¿Se puede jugar a golf con una prótesis?
El golf, entre muchas características que lo hacen un deporte formidable, tiene la de que puede ser practicado aún en edades avanzadas. El hecho de que se pueda jugar a partir de una cierta edad desde "tees" más adelantados, el de que puedan utilizarse carros y coches eléctricos y en fin, modificando el "swing" haciéndolo menos agresivo, permite a los mayores seguir pasándolo en grande, cosa que la mayoría de deportes no permite.
Sin embargo, con los años, las articulaciones pueden sufrir un deterioro progresivo. Es la artrosis, enfermedad degenerativa de las articulaciones, que suele manifestarse de forma progresiva, hasta llegar a una situación en que la cirugía es la única alternativa, en forma de requerir la sustitución de la articulación afectada por un implante artificial o prótesis.
No profundizaré en éste artículo sobre las causas y tratamiento inicial de esta enfermedad degenerativa articular. Sin embargo cabe decir que las causas de la misma pueden ser de origen genético, por mala alineación de las articulaciones, o por traumatismos anteriores que hayan dañado la articulación. En cuanto al tratamiento en sus fases iniciales empleamos medicamentos analgésicos y antiinflamatorios, junto a fisioterapia. Es importante recalcar que en el período inicial de la enfermedad es aconsejable realizar ejercicio físico de forma moderada o actividades poco agresivas, como son la natación, la bicicleta y caminar.
Una vez la artrosis llega a su fase de dolor intenso, que ya casi no permite ni caminar por los 18 "greens" de un recorrido, dando por sentado que se está jugando con cochecito, llega el momento de la cirugía. La cirugía consiste en reemplazar la articulación dañada por un implante artificial, construido con aleaciones de titanio, acero inoxidable y otros materiales, perfectamente diseñado para adaptarse a cada articulación. Hasta hace dos años, el sistema de fijación de la prótesis al hueso se realizaba mediante una sustancia denominada cemento. Actualmente los materiales han evolucionado y en la mayoría de casos estos implantes se integran perfectamente al hueso, lo que se conoce por osteointegración, mejorando y prolongando su duración, sin necesidad de usar cemento. También estamos implantando prótesis de última generación "Conserve Plus", en las que se minimiza la extracción de hueso comparada con la prótesis de cadera clásica.
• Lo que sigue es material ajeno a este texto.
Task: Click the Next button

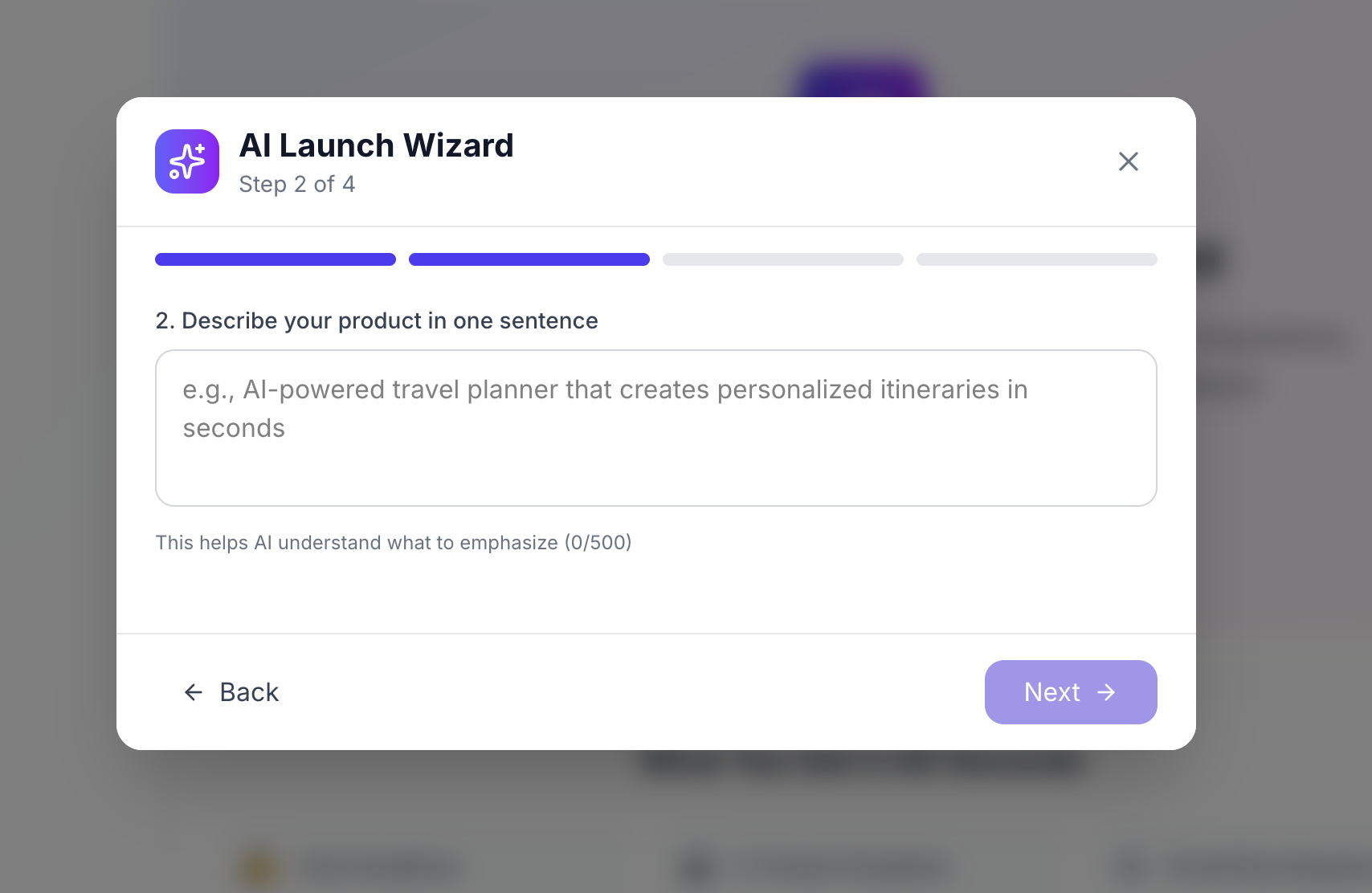Action: 1071,691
Tras la intervención quirúrgica, tanto en prótesis de cadera como de rodilla, que suelen se las articulaciones más afectadas, se inicia la rehabilitación a las 48 horas, permitiéndose el apoyo de la extremidad y por tanto caminar con ayuda de muletas. Progresivamente se realizan ejercicios de rehabilitación cuyo objetivo es recuperar la movilidad articular. Una vez se retiran las muletas, cosa que suele ocurrir aproximadamente a las 6 u 8 semanas de la intervención, según los casos, ya se pueden realizar ejercicios más intensos, como la natación y posteriormente bicicleta.